Federal law forbids gun sales for buyers from outside states in most instances
OSP has seen an “extreme” increase in requests for background checks since before the midterm elections, according to a Facebook post by the agency. The spike now appears even more dramatic than during the coronavirus pandemic, when Oregon and other states saw record-breaking gun sales.
Proponents of the measure hope it will rein in violent crime, suicides and accidental shootings in the state.
In Portland, where residents voted overwhelmingly in favor of the measure, shooting incidents have skyrocketed over the past several years. In 2019 there were 413 shootings. In the first 10 months of 2022, there have been 1,100, according to data from the Portland Police Bureau.
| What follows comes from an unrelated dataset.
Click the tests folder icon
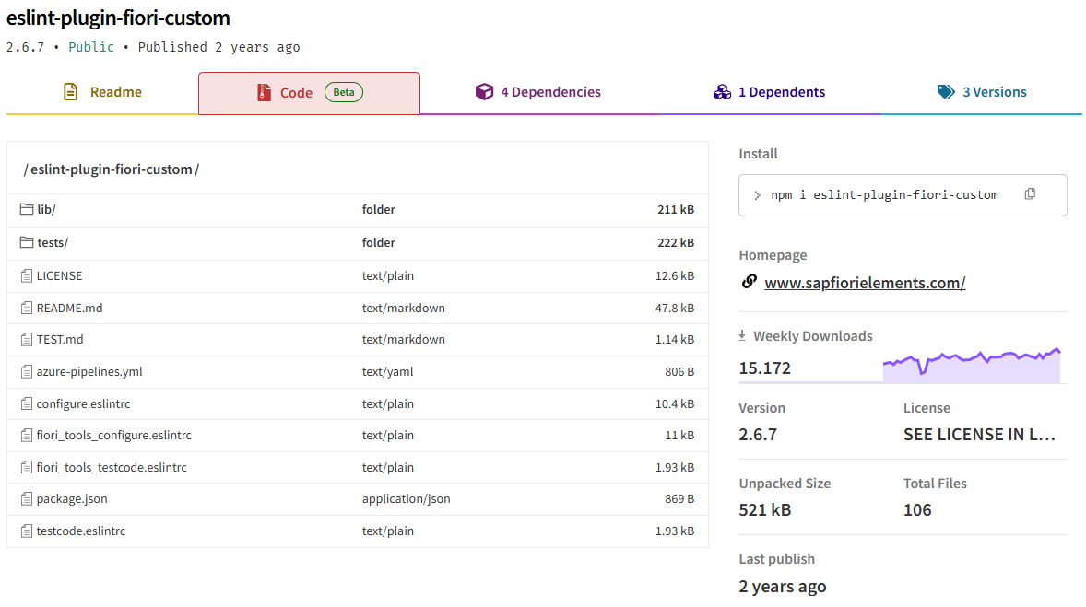The image size is (1086, 607). [x=27, y=243]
“The most charitable spin I can put on this is that they really thought they needed to do something to solve that,” Patrick said of gun control supporters. “It’s a criminal, violent act that’s happening. Regulating legal firearm owners is not going to have the effect that they are desiring on that.”
Patrick said she worries the “inherently cumbersome” permit-to-purchase requirement will make it more difficult to recruit new hunters.
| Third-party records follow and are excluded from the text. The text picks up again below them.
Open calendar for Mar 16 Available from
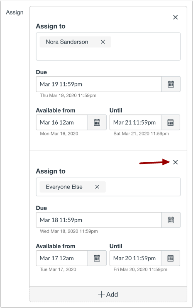Image resolution: width=193 pixels, height=308 pixels. click(97, 122)
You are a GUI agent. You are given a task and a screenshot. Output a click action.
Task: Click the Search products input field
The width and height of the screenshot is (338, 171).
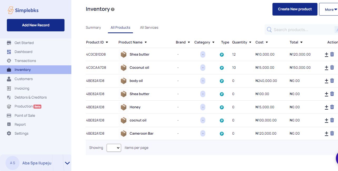point(303,30)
Currently, Oregonians only need to pass a background check to buy a gun. But the new measure requires that prospective gun buyers complete “in-person demonstration of the applicant’s ability to lock, load, unload, fire and store a firearm before an instructor certified by a law enforcement agency” — a much stricter process than what is currently required to obtain a concealed handgun license in Oregon.
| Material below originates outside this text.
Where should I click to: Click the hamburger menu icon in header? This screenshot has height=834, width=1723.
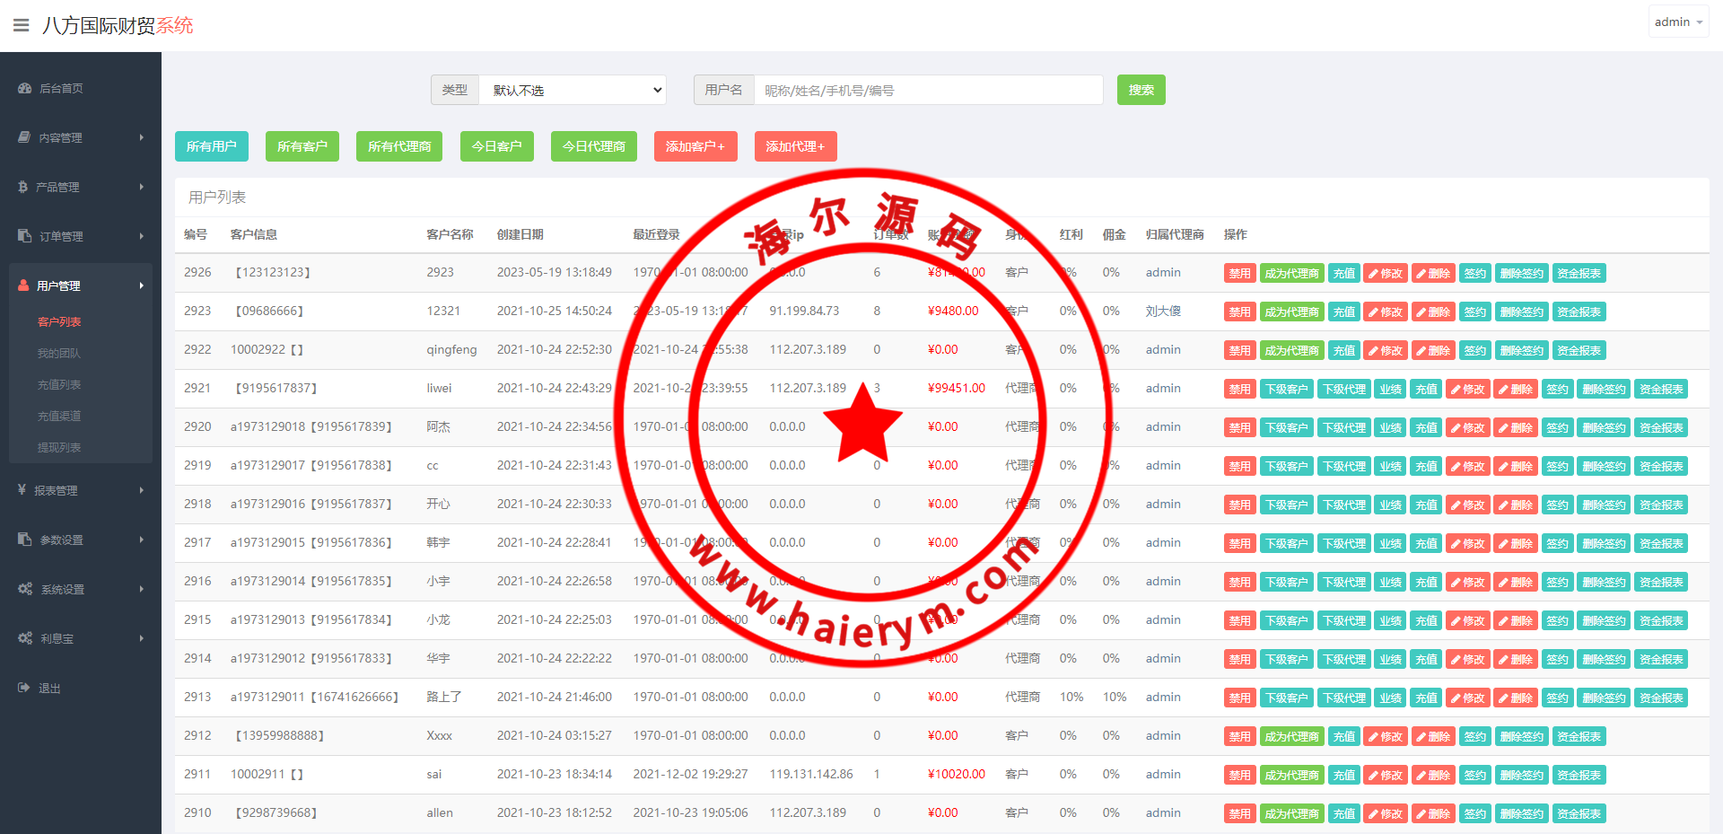click(21, 25)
The language of the magazine capacity limit may also impact bird hunters and skeet and trap shooters, leading to opposition from the Oregon National Rifle Association, the Democratic Party of Oregon Gun Owners Caucus and the Oregon Firearms Federation which argue that several shotgun models have barrel lengths capable of holding more than 10 rounds.
“That’s going to make a big impact on our shot gunners and whether or not they can utilize the firearms that they have or potentially purchase a firearm that would be appropriate for bird hunting,” Patrick said.
She said OHA knows of several state and national groups preparing to file litigation.
“We are hopeful that there will be an injunction put in place with some of these lawsuits,” she said. “That’s the best case scenario right now.”